Document section:
#####

Semantic-Guided UAV Navigation for Zero-Shot Target Search via Multimodal Reasoning
The research presented herein introduces a novel navigation framework for China UAV drone operations, specifically targeting the challenge of zero-shot object searching within completely unknown, three-dimensional environments. The core innovation lies in a sophisticated fusion of multimodal large model (MLM) reasoning with autonomous exploration planning, enabling a China UAV drone to navigate beyond mere geometric coverage and leverage high-level semantic cues to discover targets such as ‘a yellow bicycle helmet’ or ‘an umbrella’ without prior task-specific training. This framework directly addresses three fundamental limitations of existing methods: the inability of multimodal models to directly process spatial data, poor cross-scene generalization, and a significant simulation-to-reality gap. By integrating a ‘space-vision inverse mapping’ technique, a novel prompting strategy with a ‘recognition-evaluation-transfer’ logic, and an adaptive ‘geometric-semantic asynchronous gain fusion’ mechanism, the system achieves a delicate balance between exhaustive spatial exploration and efficient, semantically-driven search patterns.

Problem Formulation and System Architecture
The task of unknown environment target searching is formalized as a problem of determining the three-dimensional coordinates of a target point within an unbounded space Ω ⊂ ℝ³. For the China UAV drone, the goal is to minimize the search time T and path length L while maximizing the discovery success rate. The system architecture integrates two core modules:
- Target Clue Reasoning & Localization Module: Responsible for processing sensor data and querying a Vision-Language Model (VLM) and a Large Language Model (LLM) to estimate the target’s spatial probability distribution.

#####

(Dataset items)
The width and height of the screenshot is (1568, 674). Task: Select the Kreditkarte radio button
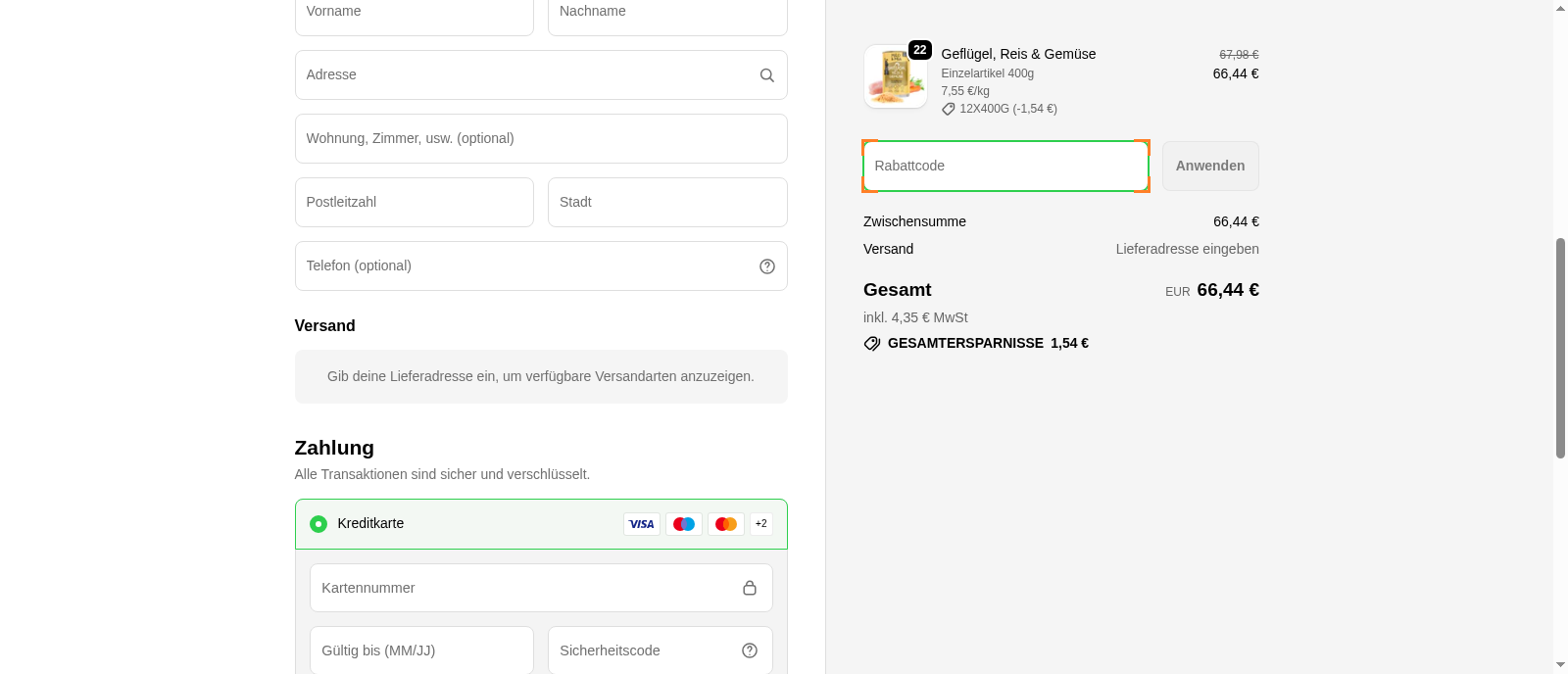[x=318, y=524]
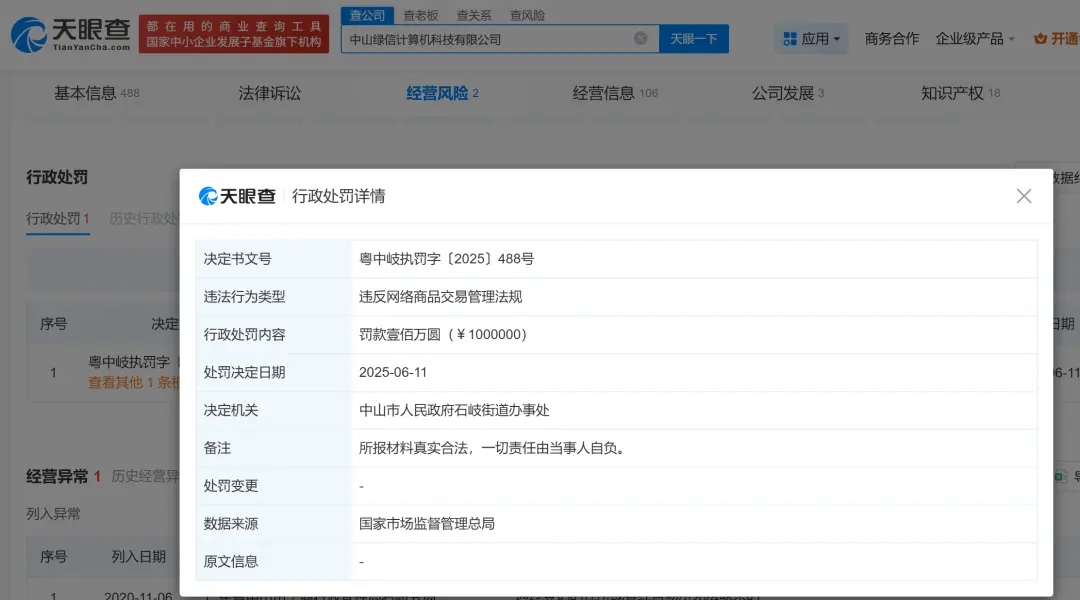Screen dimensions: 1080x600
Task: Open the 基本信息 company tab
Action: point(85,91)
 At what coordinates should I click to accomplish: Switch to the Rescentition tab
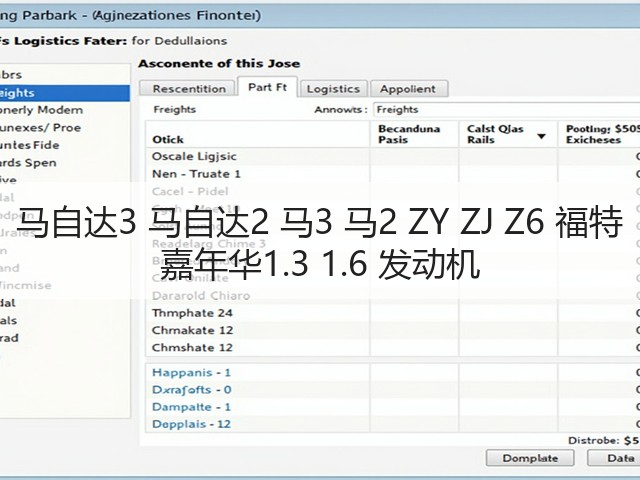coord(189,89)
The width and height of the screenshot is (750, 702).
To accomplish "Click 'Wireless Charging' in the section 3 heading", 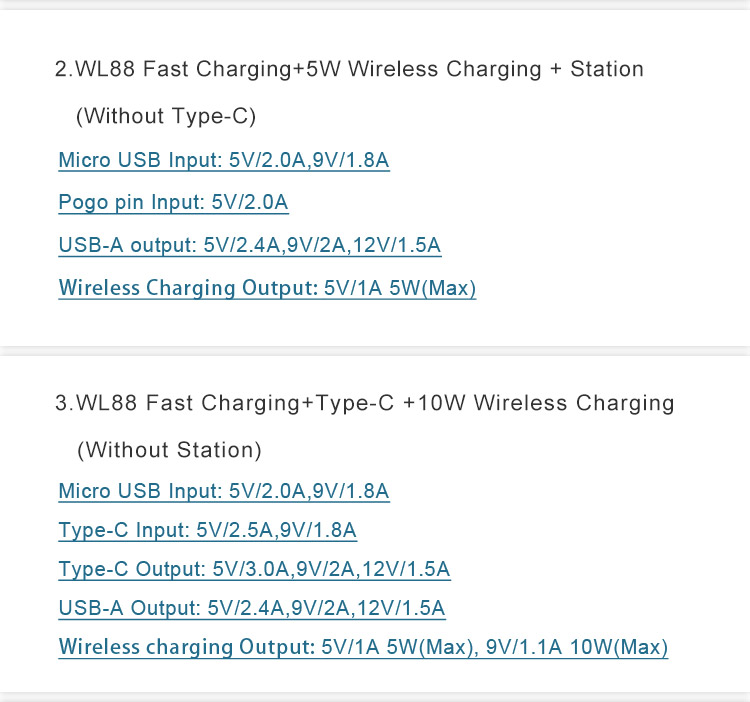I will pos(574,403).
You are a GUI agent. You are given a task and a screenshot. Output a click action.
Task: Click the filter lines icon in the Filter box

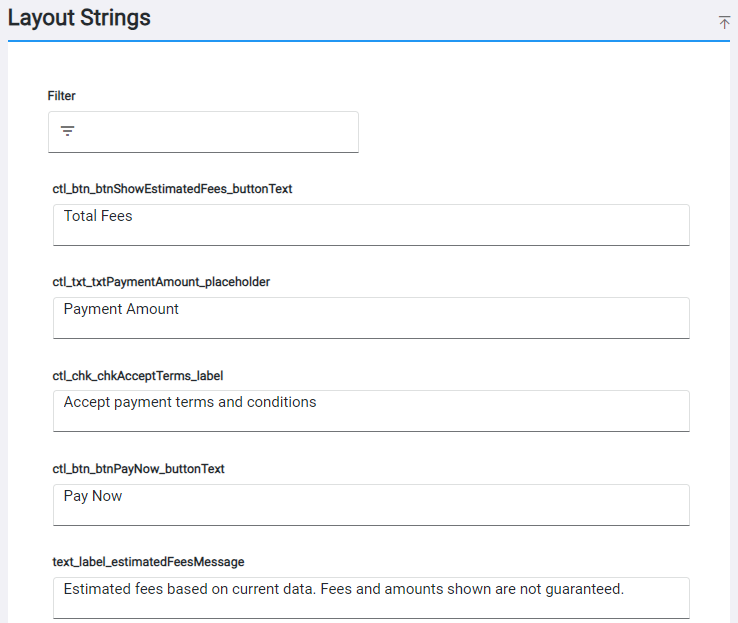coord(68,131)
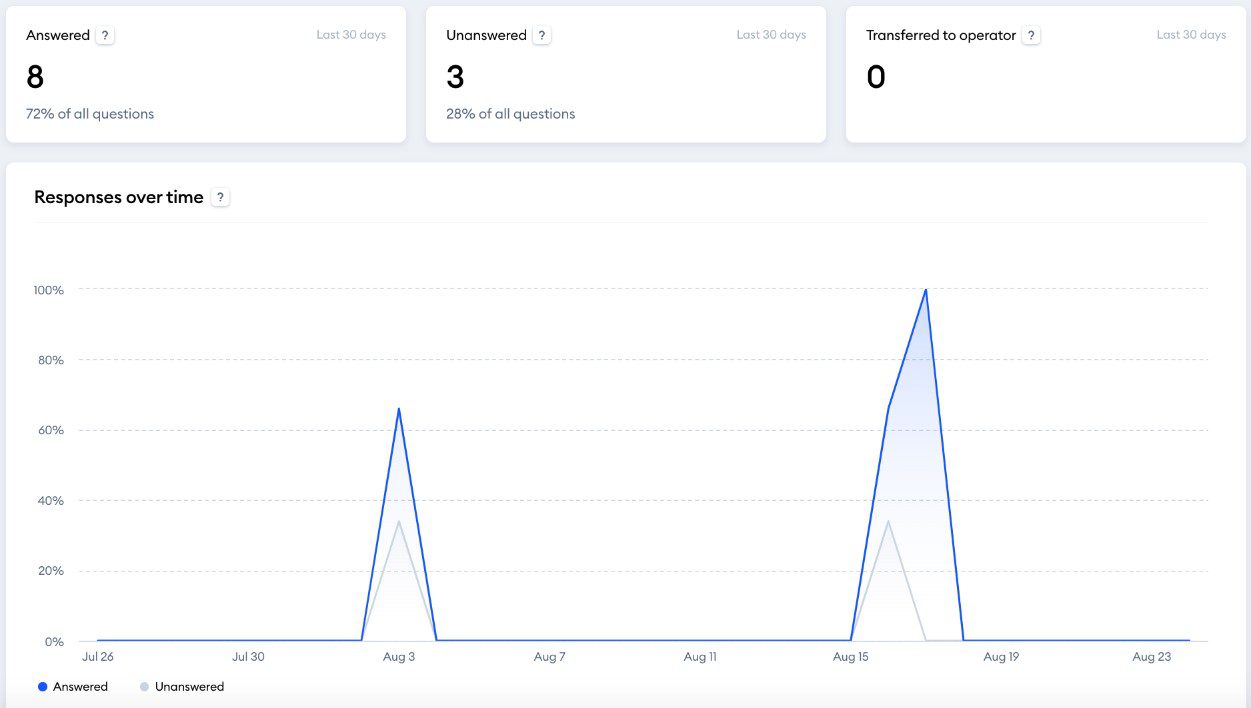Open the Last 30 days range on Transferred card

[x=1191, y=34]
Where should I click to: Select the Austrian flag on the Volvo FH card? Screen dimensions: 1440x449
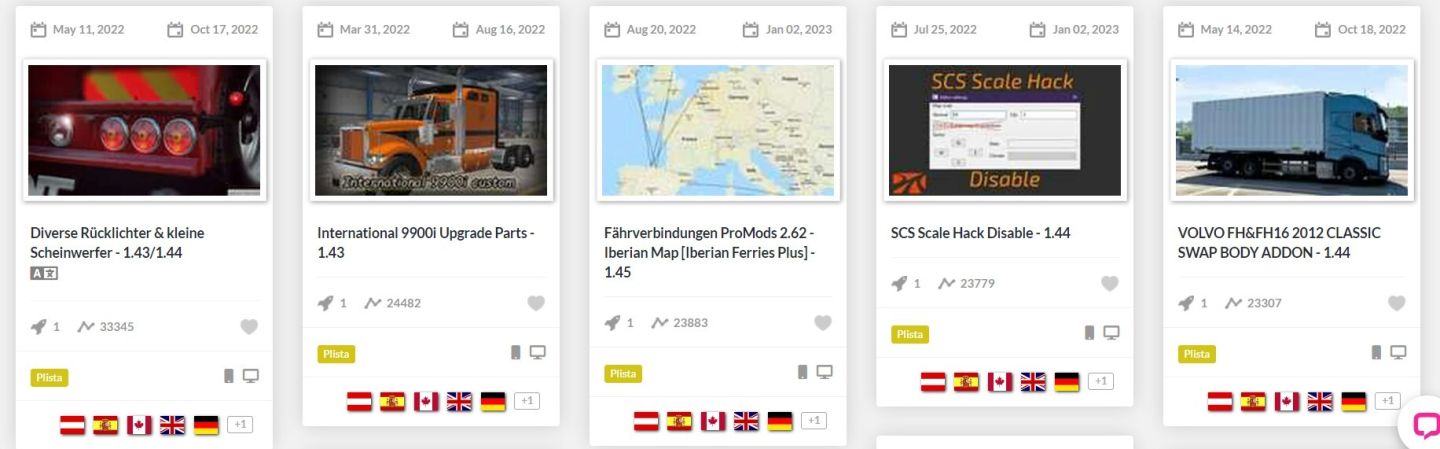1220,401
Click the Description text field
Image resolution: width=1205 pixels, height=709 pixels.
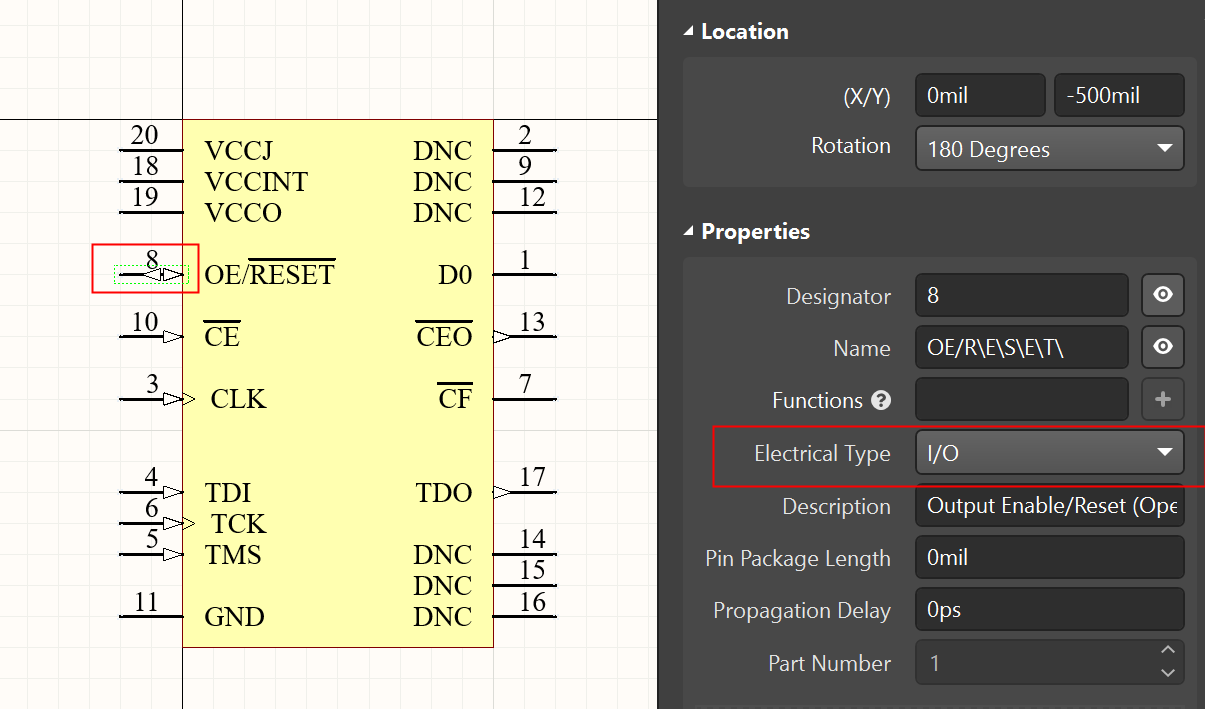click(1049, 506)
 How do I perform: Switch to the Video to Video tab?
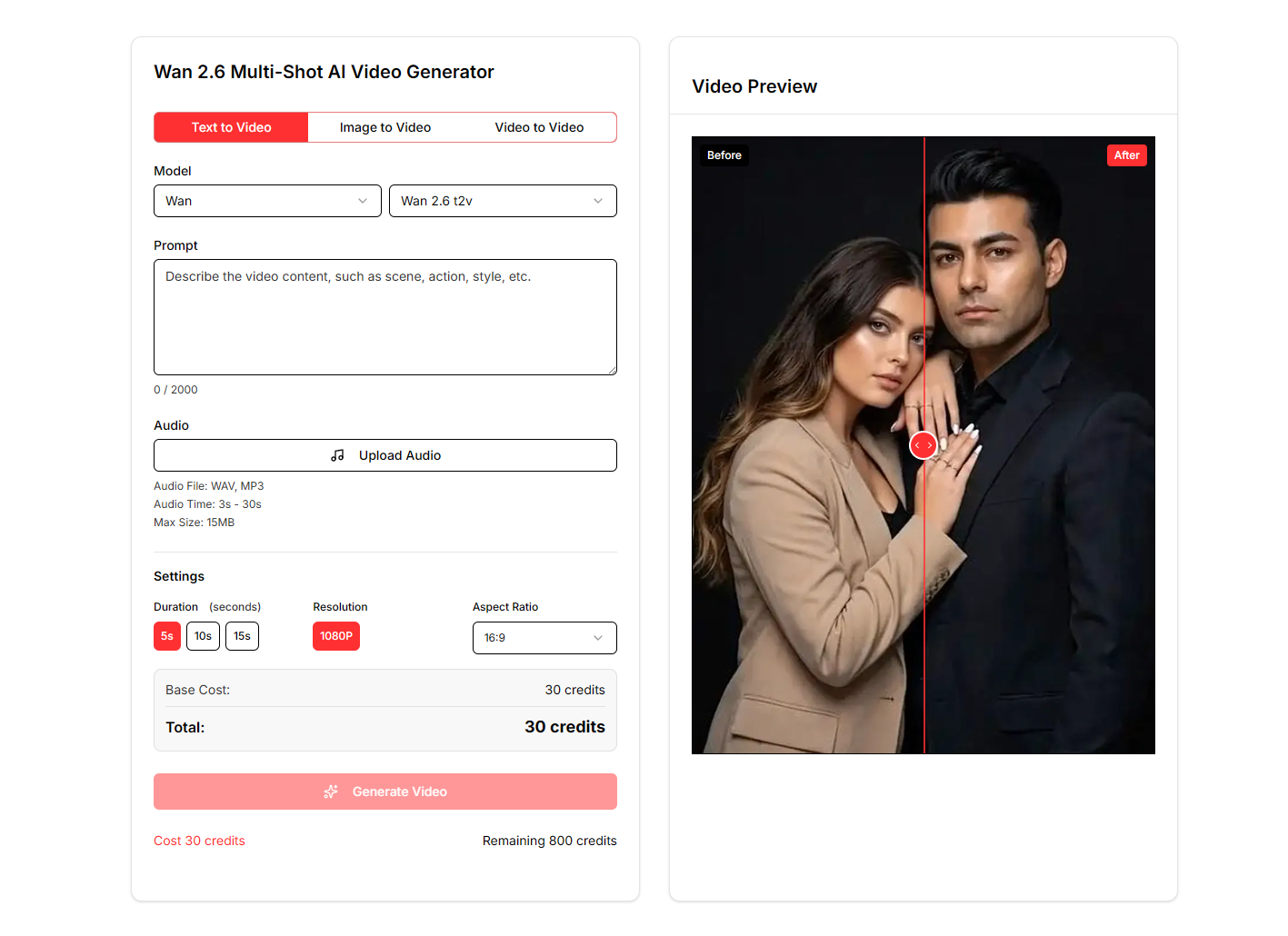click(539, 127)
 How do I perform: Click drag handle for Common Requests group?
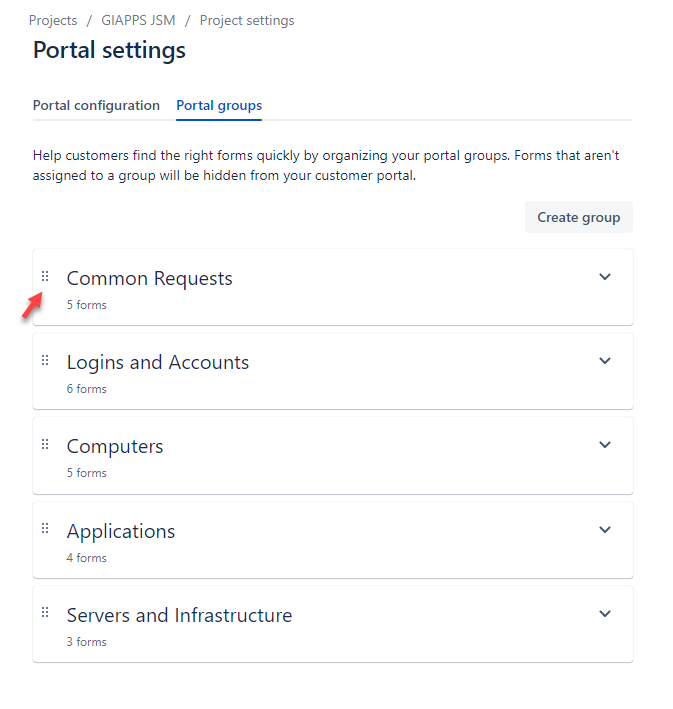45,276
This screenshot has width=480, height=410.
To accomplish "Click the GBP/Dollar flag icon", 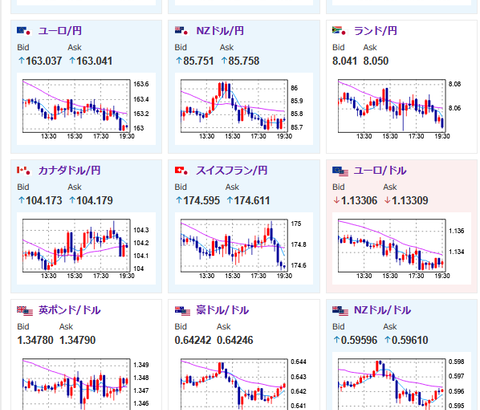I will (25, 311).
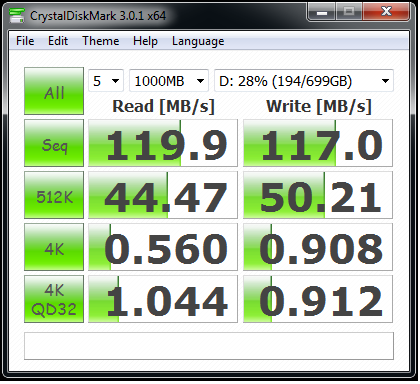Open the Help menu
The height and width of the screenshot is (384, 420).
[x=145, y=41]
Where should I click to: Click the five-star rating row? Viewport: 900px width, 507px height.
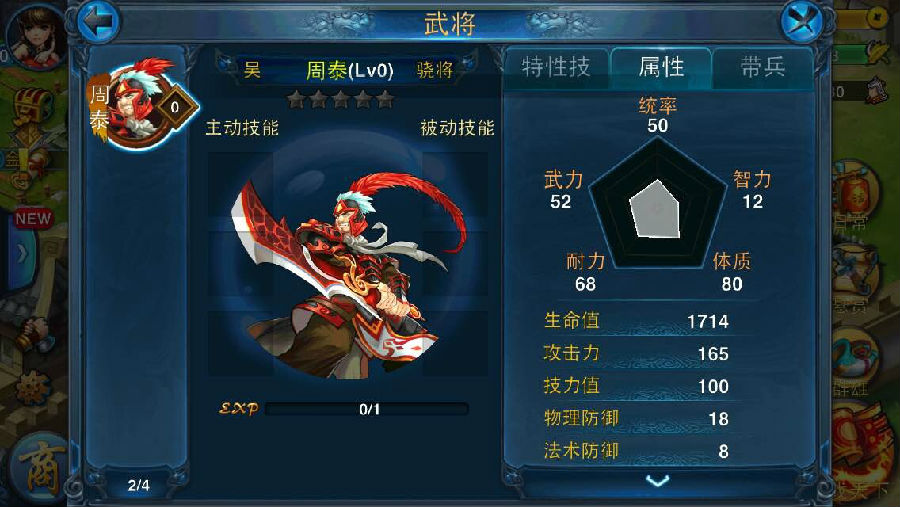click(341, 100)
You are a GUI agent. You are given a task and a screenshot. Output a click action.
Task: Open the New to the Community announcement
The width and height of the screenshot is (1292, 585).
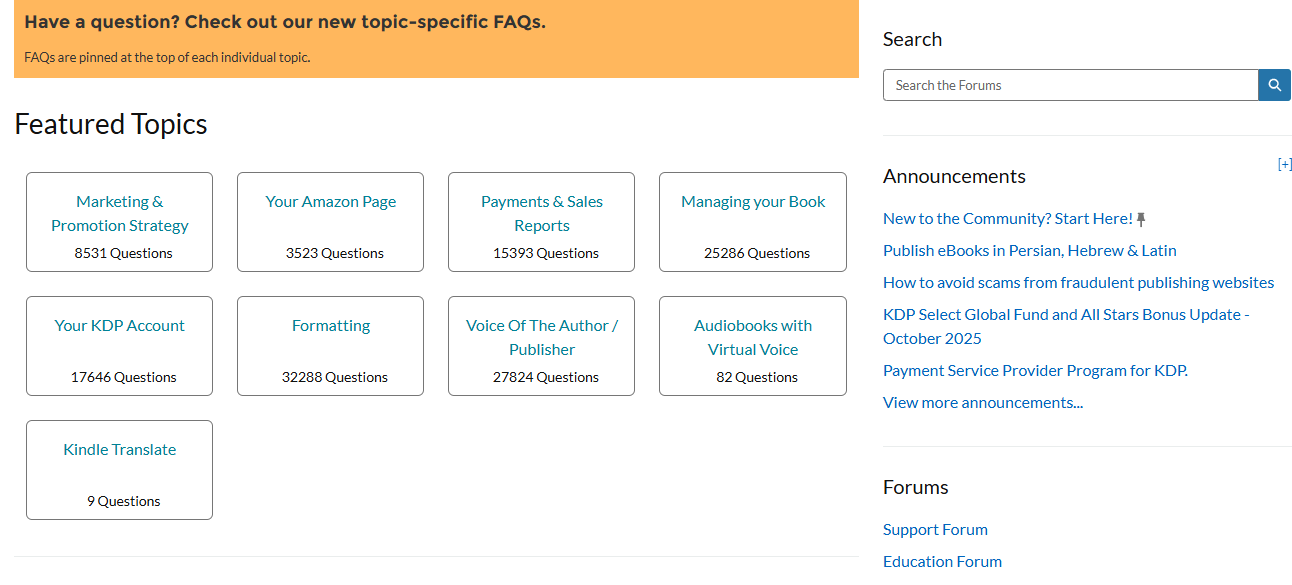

#####

What to work on:
1. According to the UAV navigation text, which three limitations of existing methods does the framework address?
2. Pick up the text on UAV zero-shot target search after its last sentence and keep writing.

Results for each task:
1. Multimodal models cannot directly process spatial data, they generalize poorly across scenes, and there is a significant simulation-to-reality gap.

2.
- Navigation & Planning Module: Handles classic autonomous exploration tasks, trajectory generation, and ensures low-level flight control, integrating the target cues into its decision-making process.
To facilitate this, the search space is partitioned into a finite set of Explorable Regions of Interest (EROIs):
$$\mathcal{E} = \{ \mathbf{e}_i \mid \mathbf{e}_i \subset \Omega, \; i = 1, \dots, N \} $$
Each EROI, eᵢ, is assigned two fundamental attributes: a geometric gain derived from exploration algorithms, and a semantic value estimated by the MLM, representing the probability that the target resides within that region.
Core Methodology: Space-Vision Inverse Mapping
The primary bottleneck for applying VLMs to China UAV drone navigation is their inherent difficulty in processing 3D spatial coordinates. To overcome this, a ‘space-vision inverse mapping’ method is proposed, which embeds explicit 3D coordinate anchors directly onto the 2D image. This process transforms a raw camera observation into an ‘image-location joint representation’ Iₜ.
The process involves four key steps:
1. Coordinate System Transformation: Points in the world frame Pₓ ∈ Pᴇ are transformed into the camera’s optical frame P꜀. The rotation from world frame (w) to optical frame (c) is calculated using the camera pose tᵂ (position) and quaternion q (orientation).
$$\mathbf{R}_w^c = \mathbf{R}_u^c (\mathbf{R}_w^u)^\top $$
$$\mathbf{p}_c = \mathbf{R}_w^c (\mathbf{p}_w – \mathbf{t}_w) = \begin{bmatrix} X \\ Y \\ Z \end{bmatrix}$$
2. Pinhole Projection: The 3D points are projected onto the 2D image plane using the camera intrinsic matrix K.
$$\mathbf{K} = \begin{bmatrix} f_x & 0 & c_x \\ 0 & f_y & c_y \\ 0 & 0 & 1 \end{bmatrix}$$
$$u = \frac{f_x X}{Z} + c_x, \quad v = \frac{f_y Y}{Z} + c_y$$
3. Character Encoding: A unique, human and machine-readable code ‘H(p)’ is generated for each visible EROI center point. This code uses an ‘Alphabet-Number-Alphabet’ format, for instance converting a coordinate into ‘G5A’. The pseudocode for this is:
Algorithm 1: Spatial Coordinate Character Encoding
Input: EROI center point p = (x, y, z), grid resolution Δ
- Compute indices: iₓ = |(x – x_min)/Δ|; iᵧ = |(y – y_min)/Δ| + 1; i₂ = |(z – z_min)/Δ|
- Map to characters: cₓ = chr(‘A’ + iₓ); c₂ = chr(‘A’ + i₂)
- Output: H(p) = ⟨cₓ, iᵧ, c₂⟩
4. Occlusion Culling: To prevent visual clutter, only non-overlapping character codes are rendered. Codes with bounding boxes Bᵢ are added to an accepted set A only if they do not overlap with any previously accepted code: Bᵢ ∩ Bⱼ = ∅, ∀H(pⱼ) ∈ A.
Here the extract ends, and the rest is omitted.